A too-close alignment of Christianity and politics has created disunity, Allen Hilton argues in A House United: How the Church Can Save the World (Fortress, Apr.). By marrying stances on politics and issues, like tax reform and the size of government, to moral ones, like abortion rights and homosexuality, the church has deepened the rift between left and right and created even more polarization. That contentious atmosphere is the subject of Christians in the Age of Outrage (Tyndale Momentum, Oct.), in which author Ed Stetzer decries the conflict and argues that “Christians are not defined by the crazy and caustic representatives we see on cable news. All over the world, the majority of Christians are already bringing their best in building the Kingdom of God.”
Books that address the divisions in the church and society at large and call for unity include Designed for More: Unleashing Christ’s Vision for Unity in a Deeply Divided World by Lucas Ramirez, with Mike DeVito (FaithWords, June), which promotes increased collective action to tackle social problems. Soul Force: Seven Pivots Toward Courage, Community, and Change by Reesheda Graham-Washington and Shawn Casselberry (Herald, June) also stresses collective action by Christians to create change in a hostile world. And in God of Tomorrow: How to Overcome the Fears of Today and Renew Your Hope for the Future (WaterBrook, May), Caleb Kaltenbach points to Jesus, Paul, and Peter as models for following the Bible’s directive to be in the world, but not of it—to make peace with those who have different beliefs, not to shut themselves away from the wider culture, but not to fully embrace its values either.
Ana Levy Lyons proposes a back-to-basics approach in No Other Gods: The Politics of the Ten Commandments (FaithWords, out now), arguing that the Commandments are as relevant today as they were in Old Testament times and can serve as guideposts for navigating such current issues as school shootings, immigration, and #MeToo. “The Ten Commandments are a resource for resistance,” Levy-Lyons writes. “They are a politically and spiritually brazen prescription—one which, if actually followed, would turn our world upside down.”

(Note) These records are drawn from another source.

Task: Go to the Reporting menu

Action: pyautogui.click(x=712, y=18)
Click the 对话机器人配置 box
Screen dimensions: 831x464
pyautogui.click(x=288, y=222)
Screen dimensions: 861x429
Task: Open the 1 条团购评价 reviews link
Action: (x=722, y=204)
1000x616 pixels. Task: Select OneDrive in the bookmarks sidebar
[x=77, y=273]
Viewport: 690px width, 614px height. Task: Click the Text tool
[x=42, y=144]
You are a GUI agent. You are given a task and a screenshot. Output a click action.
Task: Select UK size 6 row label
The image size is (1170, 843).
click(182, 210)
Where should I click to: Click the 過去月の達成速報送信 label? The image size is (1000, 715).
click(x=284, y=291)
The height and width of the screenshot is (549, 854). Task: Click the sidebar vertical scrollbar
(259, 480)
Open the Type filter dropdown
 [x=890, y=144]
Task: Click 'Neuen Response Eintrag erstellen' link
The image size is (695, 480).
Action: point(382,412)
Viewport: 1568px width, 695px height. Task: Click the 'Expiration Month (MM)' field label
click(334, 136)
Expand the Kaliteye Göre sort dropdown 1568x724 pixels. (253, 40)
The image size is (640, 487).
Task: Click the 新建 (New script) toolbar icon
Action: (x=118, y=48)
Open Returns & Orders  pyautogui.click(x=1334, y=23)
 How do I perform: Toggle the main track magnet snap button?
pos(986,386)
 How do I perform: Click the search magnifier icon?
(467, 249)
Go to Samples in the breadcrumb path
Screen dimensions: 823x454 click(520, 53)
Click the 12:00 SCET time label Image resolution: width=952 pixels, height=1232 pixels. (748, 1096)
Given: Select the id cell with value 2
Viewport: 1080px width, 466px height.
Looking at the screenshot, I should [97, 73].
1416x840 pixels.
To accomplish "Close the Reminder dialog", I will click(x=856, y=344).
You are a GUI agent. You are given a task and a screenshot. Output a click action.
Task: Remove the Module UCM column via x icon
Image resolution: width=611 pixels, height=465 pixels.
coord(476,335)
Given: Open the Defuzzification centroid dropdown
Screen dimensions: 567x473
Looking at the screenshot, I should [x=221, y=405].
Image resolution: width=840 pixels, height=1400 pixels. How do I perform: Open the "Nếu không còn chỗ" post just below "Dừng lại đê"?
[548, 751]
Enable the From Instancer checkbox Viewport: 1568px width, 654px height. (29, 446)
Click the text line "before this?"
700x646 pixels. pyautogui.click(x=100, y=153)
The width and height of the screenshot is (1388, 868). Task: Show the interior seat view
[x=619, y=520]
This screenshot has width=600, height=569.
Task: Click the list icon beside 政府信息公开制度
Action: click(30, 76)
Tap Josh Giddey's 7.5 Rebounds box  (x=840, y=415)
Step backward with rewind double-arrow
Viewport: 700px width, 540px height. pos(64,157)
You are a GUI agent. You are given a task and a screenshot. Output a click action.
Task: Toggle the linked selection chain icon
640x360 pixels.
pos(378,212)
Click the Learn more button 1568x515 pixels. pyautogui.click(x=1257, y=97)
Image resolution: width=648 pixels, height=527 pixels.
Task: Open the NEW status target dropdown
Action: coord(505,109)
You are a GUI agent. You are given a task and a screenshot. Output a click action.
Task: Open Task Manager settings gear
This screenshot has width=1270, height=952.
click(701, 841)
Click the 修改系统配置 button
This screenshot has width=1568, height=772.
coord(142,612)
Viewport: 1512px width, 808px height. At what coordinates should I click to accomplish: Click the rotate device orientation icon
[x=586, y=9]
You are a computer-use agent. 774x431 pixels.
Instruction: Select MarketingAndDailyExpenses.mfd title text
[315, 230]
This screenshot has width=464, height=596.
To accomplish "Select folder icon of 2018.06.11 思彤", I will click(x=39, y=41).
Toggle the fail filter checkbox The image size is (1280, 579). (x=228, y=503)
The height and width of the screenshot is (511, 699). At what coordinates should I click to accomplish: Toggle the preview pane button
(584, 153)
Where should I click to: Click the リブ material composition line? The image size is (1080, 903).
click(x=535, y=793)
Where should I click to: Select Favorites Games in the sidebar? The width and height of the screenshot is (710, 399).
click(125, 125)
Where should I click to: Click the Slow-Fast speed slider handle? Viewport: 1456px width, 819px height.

That Old Testament approach aligns with Path of the Prophets: The Ethics-Driven Life by Barry L. Schwartz (Jewish Publication Society, out now), a rabbi and activist who endorses civil disobedience and applies ancient wisdom to the advancement of freedom, equality, and compassion, as well as to spiritual disciplines such as faith, prayer, and humility.
The spiritual leaders of the future will look very different from the Old Testament prophets and the New Testament disciples, according to Alison Sher, author of The Millennial’s Guide to Changing the World (Skyhorse, Nov.). Sher interviewed 150 millennials about their attitudes toward sex, racism, protecting the environment, and religion. She concludes, “Millennials care so deeply about finding meaning and purpose, but they are also rejecting religion. We’re a create-your-own-way generation.”
Do traditional religions have a future in this DIY era? Will they be replaced by individual searches for spiritual transformation? Writers like Sher might say yes, but despite the sins of religion, faiths that have survived for thousands of years can’t be counted out.